Recorded data:
========================================================================
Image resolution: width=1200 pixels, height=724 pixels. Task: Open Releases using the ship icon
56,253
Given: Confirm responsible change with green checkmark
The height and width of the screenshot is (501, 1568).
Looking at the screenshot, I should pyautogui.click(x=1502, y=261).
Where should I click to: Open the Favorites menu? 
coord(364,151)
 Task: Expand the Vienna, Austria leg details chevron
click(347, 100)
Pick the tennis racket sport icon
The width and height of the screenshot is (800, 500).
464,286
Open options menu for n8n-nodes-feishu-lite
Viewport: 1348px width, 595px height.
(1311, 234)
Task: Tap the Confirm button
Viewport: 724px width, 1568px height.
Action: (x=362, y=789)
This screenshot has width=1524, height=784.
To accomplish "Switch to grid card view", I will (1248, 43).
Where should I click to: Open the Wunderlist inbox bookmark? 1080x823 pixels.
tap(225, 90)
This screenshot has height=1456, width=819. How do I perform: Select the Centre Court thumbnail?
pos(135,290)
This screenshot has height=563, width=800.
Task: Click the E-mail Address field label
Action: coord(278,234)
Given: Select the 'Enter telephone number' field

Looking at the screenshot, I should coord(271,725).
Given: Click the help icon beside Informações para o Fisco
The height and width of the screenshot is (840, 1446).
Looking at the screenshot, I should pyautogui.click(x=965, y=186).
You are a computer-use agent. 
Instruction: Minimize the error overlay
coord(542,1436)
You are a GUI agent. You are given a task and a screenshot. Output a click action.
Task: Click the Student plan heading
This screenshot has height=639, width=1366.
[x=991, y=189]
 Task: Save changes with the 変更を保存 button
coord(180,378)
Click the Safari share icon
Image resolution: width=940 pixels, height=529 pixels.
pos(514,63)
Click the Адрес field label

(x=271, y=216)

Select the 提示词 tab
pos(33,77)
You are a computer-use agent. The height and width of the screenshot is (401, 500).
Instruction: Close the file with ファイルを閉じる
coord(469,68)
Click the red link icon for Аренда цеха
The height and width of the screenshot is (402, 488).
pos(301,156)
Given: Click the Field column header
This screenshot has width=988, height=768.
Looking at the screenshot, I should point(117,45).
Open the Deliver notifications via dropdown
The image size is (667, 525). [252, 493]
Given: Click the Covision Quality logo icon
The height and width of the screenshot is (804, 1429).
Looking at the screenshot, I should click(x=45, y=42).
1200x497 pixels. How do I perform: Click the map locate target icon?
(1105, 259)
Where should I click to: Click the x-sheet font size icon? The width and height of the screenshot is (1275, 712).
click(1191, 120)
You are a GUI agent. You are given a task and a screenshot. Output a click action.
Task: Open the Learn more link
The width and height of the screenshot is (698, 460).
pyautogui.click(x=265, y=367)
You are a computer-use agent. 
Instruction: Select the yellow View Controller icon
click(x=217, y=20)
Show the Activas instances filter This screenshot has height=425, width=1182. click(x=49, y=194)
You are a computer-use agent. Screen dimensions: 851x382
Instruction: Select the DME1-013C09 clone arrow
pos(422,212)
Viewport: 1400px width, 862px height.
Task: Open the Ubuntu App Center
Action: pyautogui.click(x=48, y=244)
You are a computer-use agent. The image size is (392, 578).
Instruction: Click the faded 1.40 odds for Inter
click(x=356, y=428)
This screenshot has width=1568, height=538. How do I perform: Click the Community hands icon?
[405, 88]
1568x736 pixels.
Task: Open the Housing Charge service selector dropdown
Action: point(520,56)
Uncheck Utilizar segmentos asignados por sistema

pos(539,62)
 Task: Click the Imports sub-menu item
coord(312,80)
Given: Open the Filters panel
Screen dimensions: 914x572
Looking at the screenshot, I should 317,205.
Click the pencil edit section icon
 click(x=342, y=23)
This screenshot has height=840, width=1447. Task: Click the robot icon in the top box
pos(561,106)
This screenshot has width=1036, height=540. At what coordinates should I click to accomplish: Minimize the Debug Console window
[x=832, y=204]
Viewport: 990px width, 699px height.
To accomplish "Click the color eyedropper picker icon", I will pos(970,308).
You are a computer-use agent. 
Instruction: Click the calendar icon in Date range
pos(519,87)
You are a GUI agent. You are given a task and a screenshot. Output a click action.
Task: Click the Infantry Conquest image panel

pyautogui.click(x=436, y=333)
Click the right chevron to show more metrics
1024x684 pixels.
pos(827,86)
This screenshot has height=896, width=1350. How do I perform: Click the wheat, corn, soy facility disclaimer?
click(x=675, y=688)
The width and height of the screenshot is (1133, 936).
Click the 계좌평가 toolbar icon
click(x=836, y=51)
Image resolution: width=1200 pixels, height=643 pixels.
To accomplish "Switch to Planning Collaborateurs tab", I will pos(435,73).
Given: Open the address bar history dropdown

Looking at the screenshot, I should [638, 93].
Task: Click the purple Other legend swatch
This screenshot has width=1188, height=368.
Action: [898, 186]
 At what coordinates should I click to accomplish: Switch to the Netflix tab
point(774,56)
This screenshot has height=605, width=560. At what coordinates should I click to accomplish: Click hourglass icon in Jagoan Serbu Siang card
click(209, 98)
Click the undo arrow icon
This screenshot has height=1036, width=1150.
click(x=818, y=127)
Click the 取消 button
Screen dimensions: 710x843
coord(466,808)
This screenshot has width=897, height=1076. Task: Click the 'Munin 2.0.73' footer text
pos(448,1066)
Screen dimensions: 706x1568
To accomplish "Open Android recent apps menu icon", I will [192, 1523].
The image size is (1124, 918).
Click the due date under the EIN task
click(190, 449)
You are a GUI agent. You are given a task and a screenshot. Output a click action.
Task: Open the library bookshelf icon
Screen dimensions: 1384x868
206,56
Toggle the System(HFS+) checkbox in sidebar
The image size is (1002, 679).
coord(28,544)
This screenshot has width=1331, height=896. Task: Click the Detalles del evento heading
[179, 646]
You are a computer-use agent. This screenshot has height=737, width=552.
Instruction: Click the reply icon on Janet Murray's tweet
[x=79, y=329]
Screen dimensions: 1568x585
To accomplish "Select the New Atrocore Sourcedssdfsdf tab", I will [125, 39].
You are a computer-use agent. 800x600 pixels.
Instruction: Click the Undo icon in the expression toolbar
========================================================================
YOUR OBJECTIVE: Locate the lines above that contain "computer" and copy them.

EXPECTED OUTPUT:
You are a computer-use agent. 
You are a computer-use agent. The height and width of the screenshot is (401, 500).
You are a computer-use agent. 
You are a computer-use agent. Screen dimensions: 851x382
You are a computer-use agent. The image size is (392, 578).
You are a computer-use agent. 
You are a computer-use agent. This screenshot has height=737, width=552.
You are a computer-use agent. 800x600 pixels.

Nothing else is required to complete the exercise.